Increased practice of Chinese calligraphy strengthens brain network in older individuals who already practice the cognitive activity regularly and experienced subjective cognitive decline (SCD), a two-arm, parallel-design, assessor-blind, randomized controlled trial conducted by the Chinese University of Hong Kong (CUHK) has found.
“Our study revealed that increased practice time of Chinese calligraphy enhanced functional connectivity [FC] in the brain’s default mode network [DMN] at rest, particularly in areas such as the medial prefrontal cortex [mPFC], hippocampal formation [HF], temporal cortex [TC] and inferior parietal lobe [IPL],” said Professor Winnie Chu of the Department of Imaging & Interventional Radiology, CUHK. “These improvements may be due to reorganization and strengthening of the DMN, leading to better brain network connectivity and optimized activity functions [at rest].” [eBioMedicine 2024;102:105082]

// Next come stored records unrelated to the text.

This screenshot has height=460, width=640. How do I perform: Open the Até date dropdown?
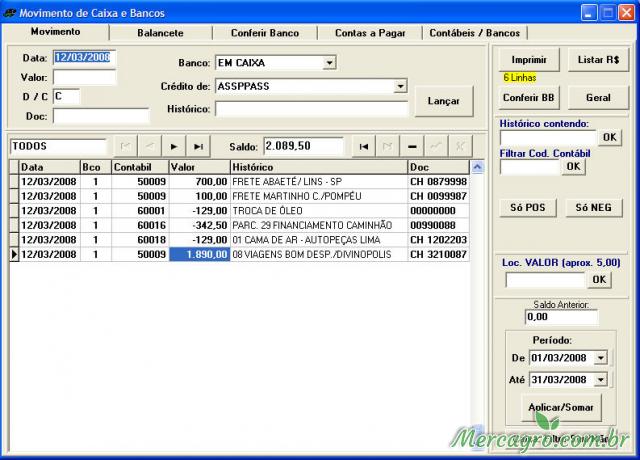600,380
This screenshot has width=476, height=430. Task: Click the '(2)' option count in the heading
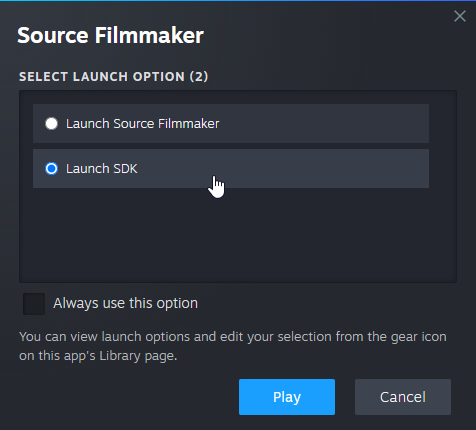coord(199,77)
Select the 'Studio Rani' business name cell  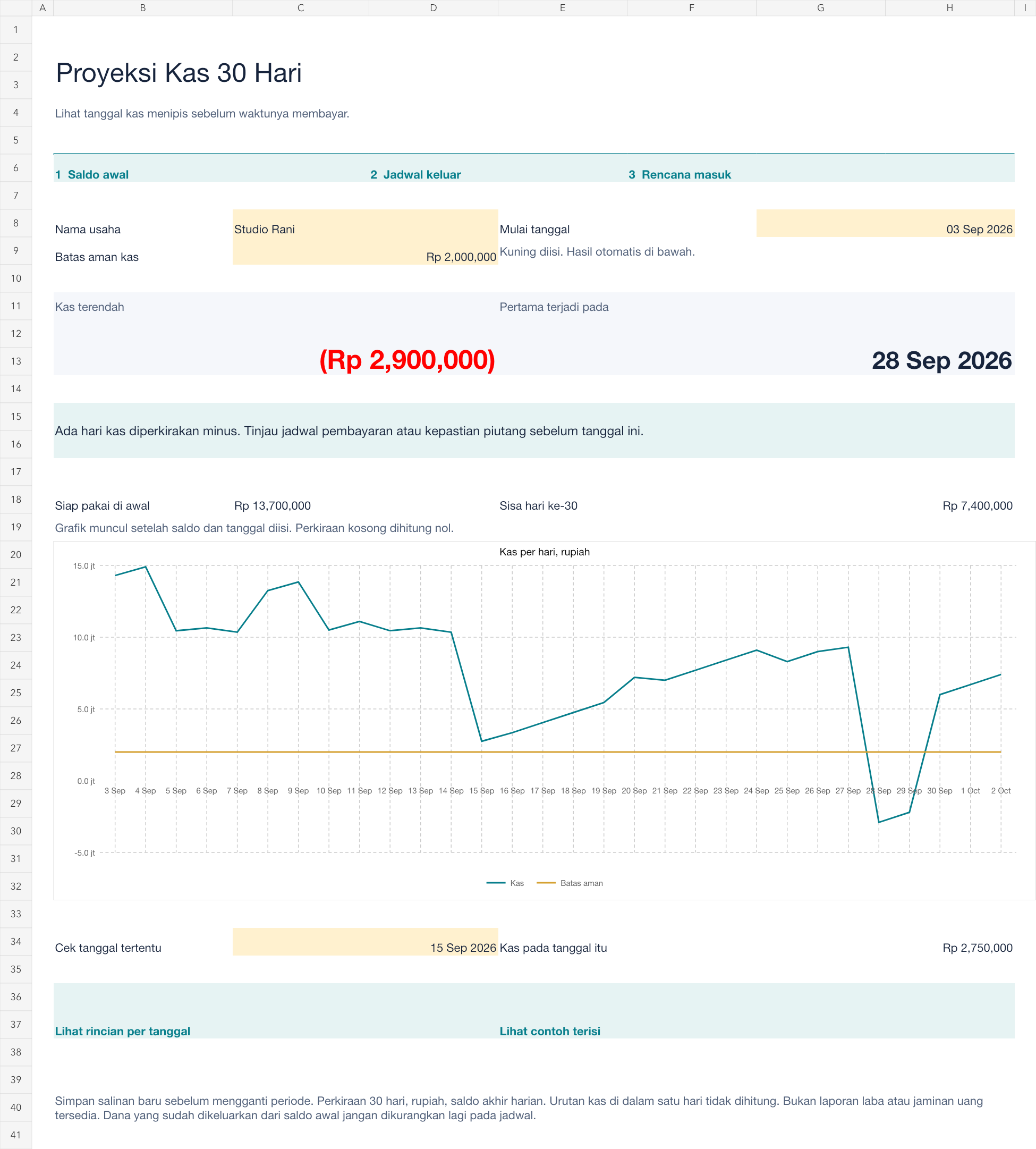366,223
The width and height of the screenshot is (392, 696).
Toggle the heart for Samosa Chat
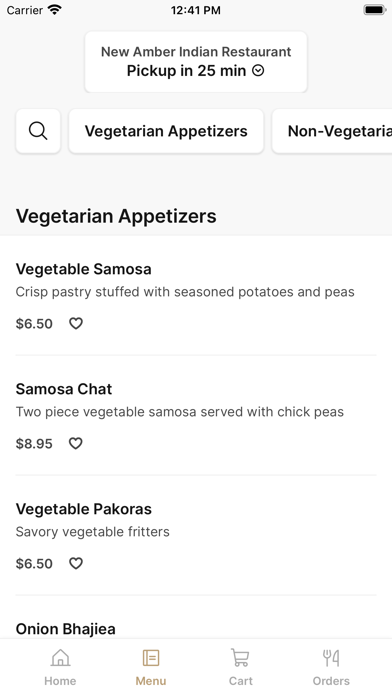click(x=75, y=443)
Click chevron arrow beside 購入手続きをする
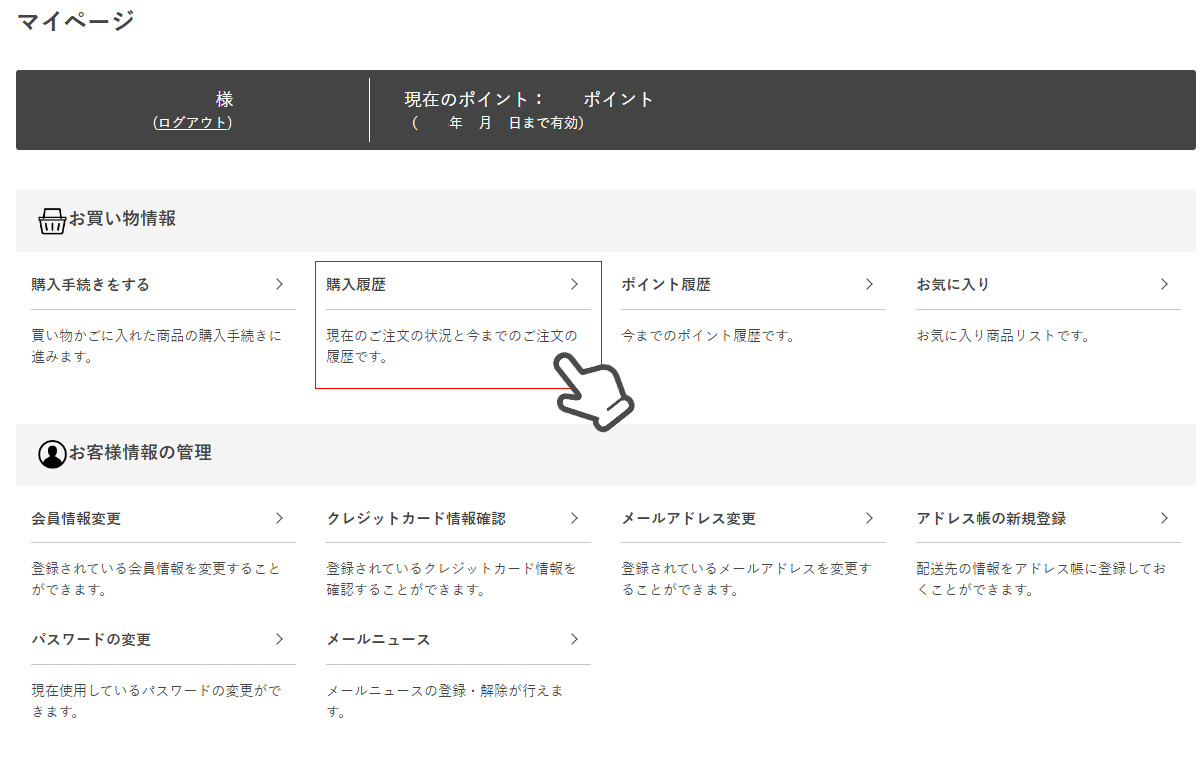 pos(279,285)
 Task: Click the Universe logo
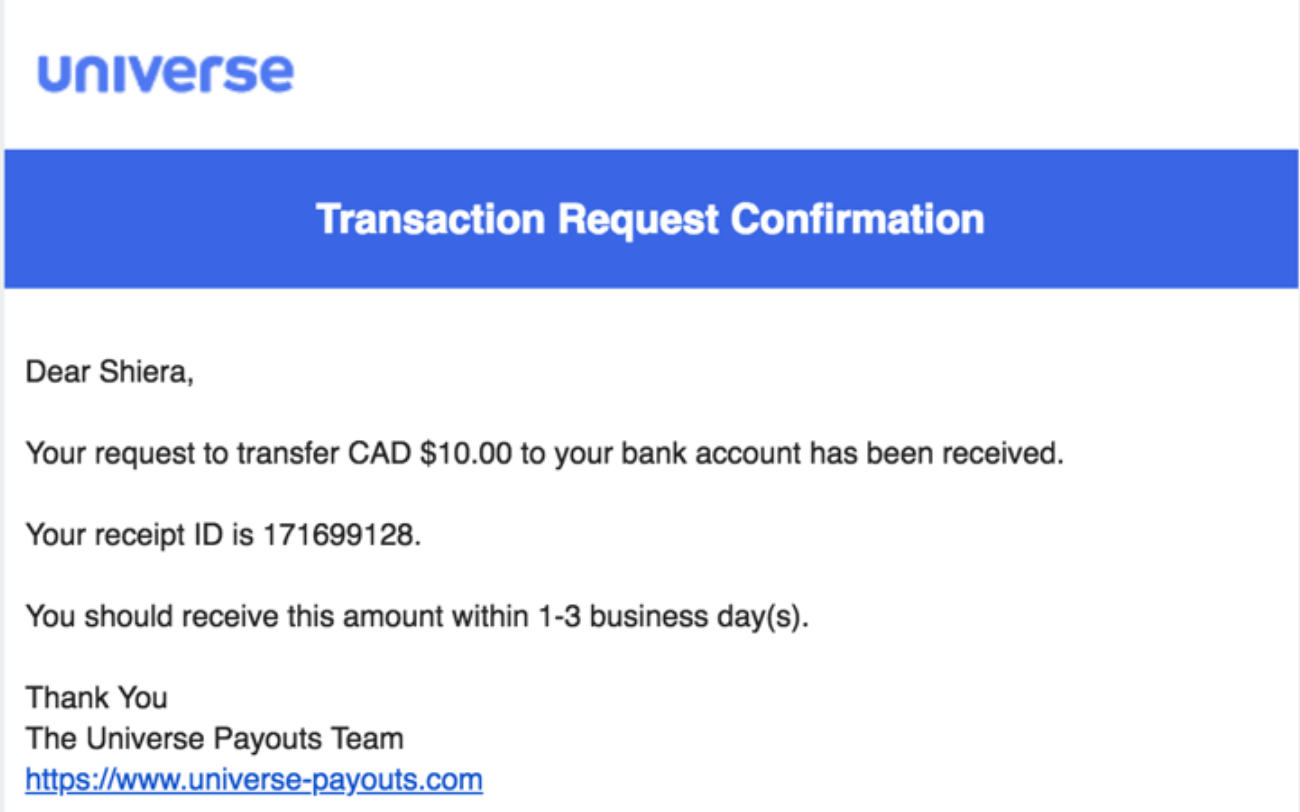(x=166, y=73)
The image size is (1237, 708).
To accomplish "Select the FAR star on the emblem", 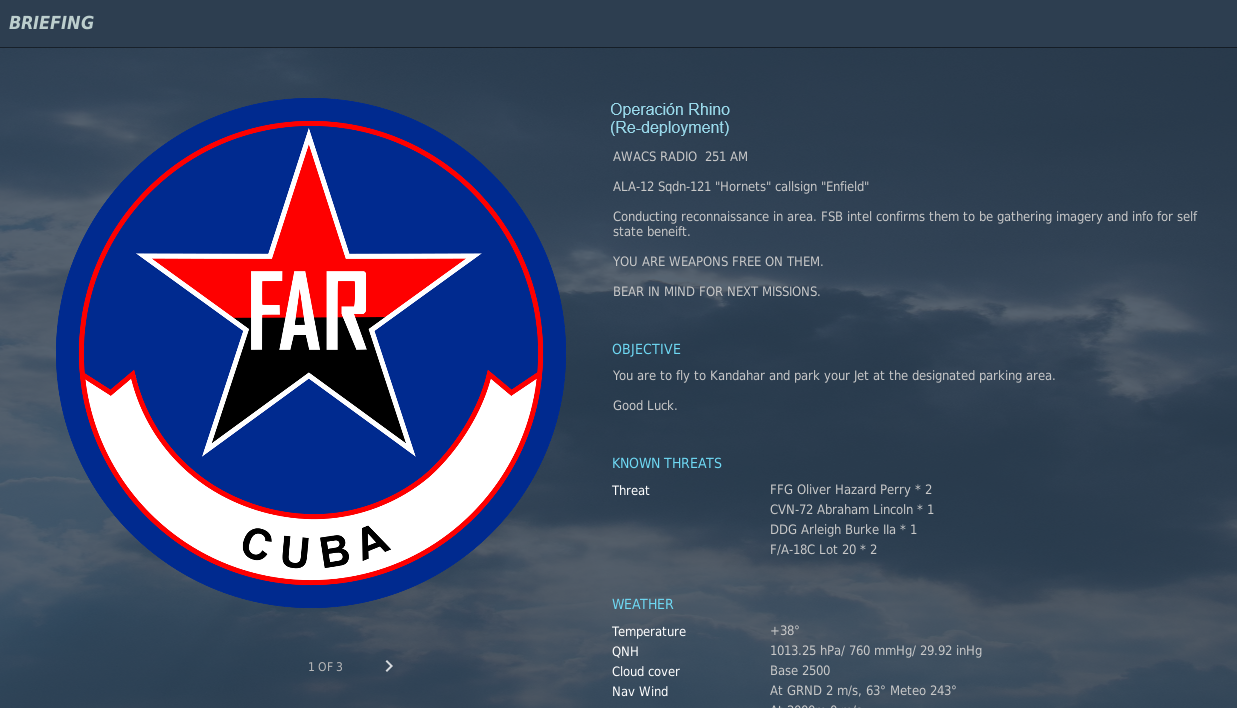I will (x=309, y=300).
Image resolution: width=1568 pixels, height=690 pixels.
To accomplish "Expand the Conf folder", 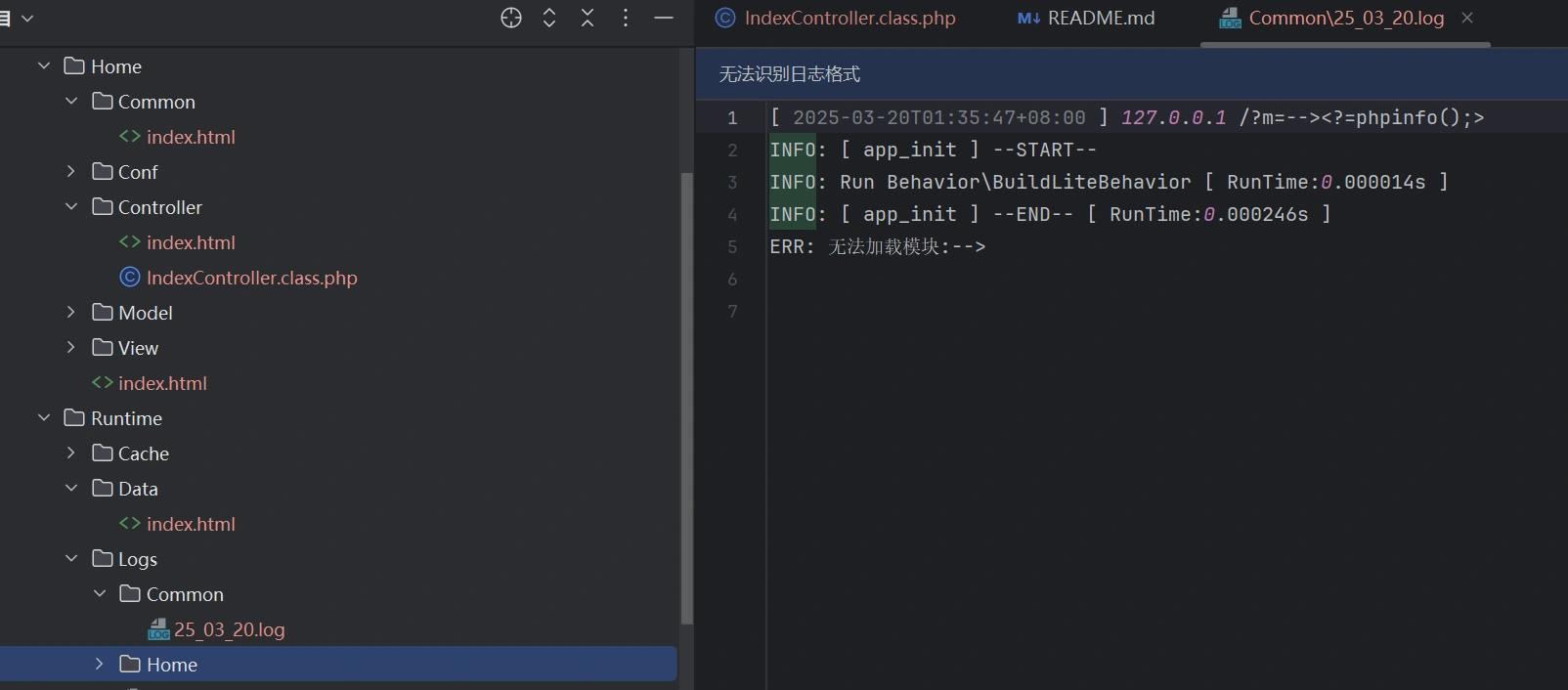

While increased participation in cognitive activities can delay cognitive decline, neuroimaging evidence of the effect of cognitive activity participation on the DMN – a functionally interconnected network of brain regions that is active at rest and associated with Alzheimer’s disease – remains limited. [Ageing Res Rev 2014;15:28-43; Neuropsychol Rev 2017;27:403-439; Neuropsychol Rev 2020;30:167-193; Lancet 2020;396:413-446; Lancet 2015;385:2255-2263; JAMA Netw Open 2023;6:e2324465; Ann N Y Acad Sci 2008;1124:1-38; Alzheimers Dement (Amst) 2017;8:73-85; Alzheimers Dement 2018;4:395-413; Brain 2016;139:547-562; J Alzheimers Dis 2017;59:169-187; Front Aging Neurosci 2017;9:109]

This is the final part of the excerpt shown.